HOW TO COMPLETE THIS TASK »
What is needed here is every entry, retyped exactly.

*** DATA

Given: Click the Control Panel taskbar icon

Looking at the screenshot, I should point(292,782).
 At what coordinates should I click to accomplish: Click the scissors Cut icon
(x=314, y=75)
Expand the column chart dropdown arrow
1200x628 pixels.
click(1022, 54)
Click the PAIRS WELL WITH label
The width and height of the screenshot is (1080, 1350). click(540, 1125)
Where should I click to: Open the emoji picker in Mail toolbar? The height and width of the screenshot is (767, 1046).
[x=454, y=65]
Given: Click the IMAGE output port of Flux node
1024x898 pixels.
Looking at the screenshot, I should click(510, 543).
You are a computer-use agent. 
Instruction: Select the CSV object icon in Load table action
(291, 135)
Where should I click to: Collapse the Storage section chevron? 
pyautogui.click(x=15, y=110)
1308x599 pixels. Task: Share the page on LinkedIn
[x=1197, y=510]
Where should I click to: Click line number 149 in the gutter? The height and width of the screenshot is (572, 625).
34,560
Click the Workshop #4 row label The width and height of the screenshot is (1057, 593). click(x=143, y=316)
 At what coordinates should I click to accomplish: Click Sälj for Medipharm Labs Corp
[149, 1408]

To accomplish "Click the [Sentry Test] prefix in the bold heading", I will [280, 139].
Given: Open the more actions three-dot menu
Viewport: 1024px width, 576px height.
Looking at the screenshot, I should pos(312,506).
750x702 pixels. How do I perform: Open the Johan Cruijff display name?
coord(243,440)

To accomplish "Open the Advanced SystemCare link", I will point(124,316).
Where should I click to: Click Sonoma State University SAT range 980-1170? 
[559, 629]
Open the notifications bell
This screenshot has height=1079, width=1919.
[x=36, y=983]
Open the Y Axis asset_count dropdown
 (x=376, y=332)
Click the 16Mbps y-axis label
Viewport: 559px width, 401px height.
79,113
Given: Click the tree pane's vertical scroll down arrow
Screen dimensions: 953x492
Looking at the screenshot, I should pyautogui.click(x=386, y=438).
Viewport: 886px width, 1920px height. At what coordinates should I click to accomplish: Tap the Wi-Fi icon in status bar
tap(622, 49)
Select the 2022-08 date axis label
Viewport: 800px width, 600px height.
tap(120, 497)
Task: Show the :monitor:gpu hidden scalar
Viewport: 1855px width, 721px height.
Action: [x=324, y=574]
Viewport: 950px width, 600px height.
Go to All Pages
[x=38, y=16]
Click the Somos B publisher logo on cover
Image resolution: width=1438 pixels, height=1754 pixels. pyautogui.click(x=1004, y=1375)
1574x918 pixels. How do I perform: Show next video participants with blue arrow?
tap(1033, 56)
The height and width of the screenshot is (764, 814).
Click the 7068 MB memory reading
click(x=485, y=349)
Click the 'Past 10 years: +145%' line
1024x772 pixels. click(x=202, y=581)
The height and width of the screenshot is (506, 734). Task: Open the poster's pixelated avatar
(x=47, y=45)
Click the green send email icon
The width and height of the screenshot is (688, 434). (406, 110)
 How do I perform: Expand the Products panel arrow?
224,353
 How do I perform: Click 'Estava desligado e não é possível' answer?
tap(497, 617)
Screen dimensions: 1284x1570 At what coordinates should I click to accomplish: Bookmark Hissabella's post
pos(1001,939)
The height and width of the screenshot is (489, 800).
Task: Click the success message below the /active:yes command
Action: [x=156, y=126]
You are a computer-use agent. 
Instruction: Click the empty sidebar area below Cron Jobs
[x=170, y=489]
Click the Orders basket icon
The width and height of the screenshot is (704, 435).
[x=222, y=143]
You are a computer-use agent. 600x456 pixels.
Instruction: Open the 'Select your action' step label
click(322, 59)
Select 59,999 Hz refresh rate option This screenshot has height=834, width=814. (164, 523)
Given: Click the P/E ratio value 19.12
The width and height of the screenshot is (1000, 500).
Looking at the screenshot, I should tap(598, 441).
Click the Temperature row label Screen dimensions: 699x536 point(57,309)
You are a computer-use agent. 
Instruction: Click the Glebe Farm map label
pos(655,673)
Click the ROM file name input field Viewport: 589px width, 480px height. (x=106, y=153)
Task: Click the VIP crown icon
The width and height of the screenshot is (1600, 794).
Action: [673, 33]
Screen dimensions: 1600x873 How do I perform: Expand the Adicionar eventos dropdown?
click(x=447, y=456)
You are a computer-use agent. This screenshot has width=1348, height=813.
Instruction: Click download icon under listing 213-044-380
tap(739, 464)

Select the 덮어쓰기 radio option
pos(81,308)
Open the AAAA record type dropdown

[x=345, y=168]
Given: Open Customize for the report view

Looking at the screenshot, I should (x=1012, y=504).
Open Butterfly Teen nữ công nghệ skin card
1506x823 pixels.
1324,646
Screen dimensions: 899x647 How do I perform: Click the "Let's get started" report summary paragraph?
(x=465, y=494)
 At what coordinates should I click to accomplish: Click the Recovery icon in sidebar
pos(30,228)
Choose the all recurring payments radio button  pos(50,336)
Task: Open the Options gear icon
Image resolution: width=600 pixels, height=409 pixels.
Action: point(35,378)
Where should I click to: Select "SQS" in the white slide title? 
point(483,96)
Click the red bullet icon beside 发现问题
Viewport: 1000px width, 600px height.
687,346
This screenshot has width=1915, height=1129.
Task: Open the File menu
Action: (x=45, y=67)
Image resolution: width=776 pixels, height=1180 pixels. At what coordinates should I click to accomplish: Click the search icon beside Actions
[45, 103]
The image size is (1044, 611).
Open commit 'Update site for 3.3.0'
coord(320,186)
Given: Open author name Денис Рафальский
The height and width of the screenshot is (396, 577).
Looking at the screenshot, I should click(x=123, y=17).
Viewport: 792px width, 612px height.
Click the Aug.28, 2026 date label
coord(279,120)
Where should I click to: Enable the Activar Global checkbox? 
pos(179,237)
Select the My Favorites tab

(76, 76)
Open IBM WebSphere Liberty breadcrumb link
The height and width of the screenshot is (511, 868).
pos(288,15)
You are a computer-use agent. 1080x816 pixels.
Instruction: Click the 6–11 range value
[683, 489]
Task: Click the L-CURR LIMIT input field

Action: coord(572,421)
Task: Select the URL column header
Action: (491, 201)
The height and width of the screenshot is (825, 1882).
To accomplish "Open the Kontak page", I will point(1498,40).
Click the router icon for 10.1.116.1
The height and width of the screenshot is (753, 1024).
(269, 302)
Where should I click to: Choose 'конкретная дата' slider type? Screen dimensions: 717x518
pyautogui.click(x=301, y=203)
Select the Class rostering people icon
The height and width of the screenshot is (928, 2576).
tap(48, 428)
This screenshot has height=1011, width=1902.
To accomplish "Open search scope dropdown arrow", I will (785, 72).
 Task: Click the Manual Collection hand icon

******

REPLY »
Given: Click the Control Panel taskbar icon

Looking at the screenshot, I should point(292,782).
 At what coordinates should I click to accomplish: Click the scissors Cut icon
(x=314, y=75)
Expand the column chart dropdown arrow
1200x628 pixels.
click(1022, 54)
Click the PAIRS WELL WITH label
The width and height of the screenshot is (1080, 1350). click(540, 1125)
Where should I click to: Open the emoji picker in Mail toolbar? The height and width of the screenshot is (767, 1046).
[x=454, y=65]
Given: Click the IMAGE output port of Flux node
1024x898 pixels.
Looking at the screenshot, I should click(510, 543).
You are a computer-use agent. 
Instruction: Select the CSV object icon in Load table action
(291, 135)
Where should I click to: Collapse the Storage section chevron? 
pyautogui.click(x=15, y=110)
1308x599 pixels. Task: Share the page on LinkedIn
[x=1197, y=510]
Where should I click to: Click line number 149 in the gutter? The height and width of the screenshot is (572, 625).
34,560
Click the Workshop #4 row label The width and height of the screenshot is (1057, 593). click(x=143, y=316)
 At what coordinates should I click to accomplish: Click Sälj for Medipharm Labs Corp
[149, 1408]

To accomplish "Click the [Sentry Test] prefix in the bold heading", I will [280, 139].
Given: Open the more actions three-dot menu
Viewport: 1024px width, 576px height.
Looking at the screenshot, I should pos(312,506).
750x702 pixels. How do I perform: Open the Johan Cruijff display name?
coord(243,440)

To accomplish "Open the Advanced SystemCare link", I will point(124,316).
Where should I click to: Click Sonoma State University SAT range 980-1170? 
[559, 629]
Open the notifications bell
This screenshot has height=1079, width=1919.
[x=36, y=983]
Open the Y Axis asset_count dropdown
 (x=376, y=332)
Click the 16Mbps y-axis label
Viewport: 559px width, 401px height.
79,113
Given: Click the tree pane's vertical scroll down arrow
Screen dimensions: 953x492
Looking at the screenshot, I should pyautogui.click(x=386, y=438).
Viewport: 886px width, 1920px height. At what coordinates should I click to accomplish: Tap the Wi-Fi icon in status bar
tap(622, 49)
Select the 2022-08 date axis label
Viewport: 800px width, 600px height.
tap(120, 497)
Task: Show the :monitor:gpu hidden scalar
Viewport: 1855px width, 721px height.
Action: [x=324, y=574]
Viewport: 950px width, 600px height.
Go to All Pages
[x=38, y=16]
Click the Somos B publisher logo on cover
Image resolution: width=1438 pixels, height=1754 pixels. pyautogui.click(x=1004, y=1375)
1574x918 pixels. How do I perform: Show next video participants with blue arrow?
tap(1033, 56)
The height and width of the screenshot is (764, 814).
Click the 7068 MB memory reading
click(x=485, y=349)
Click the 'Past 10 years: +145%' line
1024x772 pixels. click(x=202, y=581)
The height and width of the screenshot is (506, 734). Task: Open the poster's pixelated avatar
(x=47, y=45)
Click the green send email icon
The width and height of the screenshot is (688, 434). (406, 110)
 How do I perform: Expand the Products panel arrow?
224,353
 How do I perform: Click 'Estava desligado e não é possível' answer?
tap(497, 617)
Screen dimensions: 1284x1570 At what coordinates should I click to accomplish: Bookmark Hissabella's post
pos(1001,939)
The height and width of the screenshot is (489, 800).
Task: Click the success message below the /active:yes command
Action: [x=156, y=126]
You are a computer-use agent. 
Instruction: Click the empty sidebar area below Cron Jobs
[x=170, y=489]
Click the Orders basket icon
The width and height of the screenshot is (704, 435).
[x=222, y=143]
You are a computer-use agent. 600x456 pixels.
Instruction: Open the 'Select your action' step label
click(322, 59)
Select 59,999 Hz refresh rate option This screenshot has height=834, width=814. (164, 523)
Given: Click the P/E ratio value 19.12
The width and height of the screenshot is (1000, 500).
Looking at the screenshot, I should tap(598, 441).
Click the Temperature row label Screen dimensions: 699x536 point(57,309)
You are a computer-use agent. 
Instruction: Click the Glebe Farm map label
pos(655,673)
Click the ROM file name input field Viewport: 589px width, 480px height. (x=106, y=153)
Task: Click the VIP crown icon
The width and height of the screenshot is (1600, 794).
Action: [673, 33]
Screen dimensions: 1600x873 How do I perform: Expand the Adicionar eventos dropdown?
click(x=447, y=456)
You are a computer-use agent. This screenshot has width=1348, height=813.
Instruction: Click download icon under listing 213-044-380
tap(739, 464)

Select the 덮어쓰기 radio option
pos(81,308)
Open the AAAA record type dropdown

[x=345, y=168]
Given: Open Customize for the report view

Looking at the screenshot, I should (x=1012, y=504).
Open Butterfly Teen nữ công nghệ skin card
1506x823 pixels.
1324,646
Screen dimensions: 899x647 How do I perform: Click the "Let's get started" report summary paragraph?
(x=465, y=494)
 At what coordinates should I click to accomplish: Click the Recovery icon in sidebar
pos(30,228)
Choose the all recurring payments radio button  pos(50,336)
Task: Open the Options gear icon
Image resolution: width=600 pixels, height=409 pixels.
Action: point(35,378)
Where should I click to: Select "SQS" in the white slide title? 
point(483,96)
Click the red bullet icon beside 发现问题
Viewport: 1000px width, 600px height.
687,346
This screenshot has width=1915, height=1129.
Task: Open the File menu
Action: (x=45, y=67)
Image resolution: width=776 pixels, height=1180 pixels. At what coordinates should I click to accomplish: Click the search icon beside Actions
[45, 103]
The image size is (1044, 611).
Open commit 'Update site for 3.3.0'
coord(320,186)
Given: Open author name Денис Рафальский
The height and width of the screenshot is (396, 577).
Looking at the screenshot, I should click(x=123, y=17).
Viewport: 792px width, 612px height.
Click the Aug.28, 2026 date label
coord(279,120)
Where should I click to: Enable the Activar Global checkbox? 
pos(179,237)
Select the My Favorites tab

(76, 76)
Open IBM WebSphere Liberty breadcrumb link
The height and width of the screenshot is (511, 868).
pos(288,15)
You are a computer-use agent. 1080x816 pixels.
Instruction: Click the 6–11 range value
[683, 489]
Task: Click the L-CURR LIMIT input field

Action: coord(572,421)
Task: Select the URL column header
Action: (491, 201)
The height and width of the screenshot is (825, 1882).
To accomplish "Open the Kontak page", I will point(1498,40).
Click the router icon for 10.1.116.1
The height and width of the screenshot is (753, 1024).
(269, 302)
Where should I click to: Choose 'конкретная дата' slider type? Screen dimensions: 717x518
pyautogui.click(x=301, y=203)
Select the Class rostering people icon
The height and width of the screenshot is (928, 2576).
tap(48, 428)
This screenshot has height=1011, width=1902.
To accomplish "Open search scope dropdown arrow", I will (785, 72).
 Task: Click the Manual Collection hand icon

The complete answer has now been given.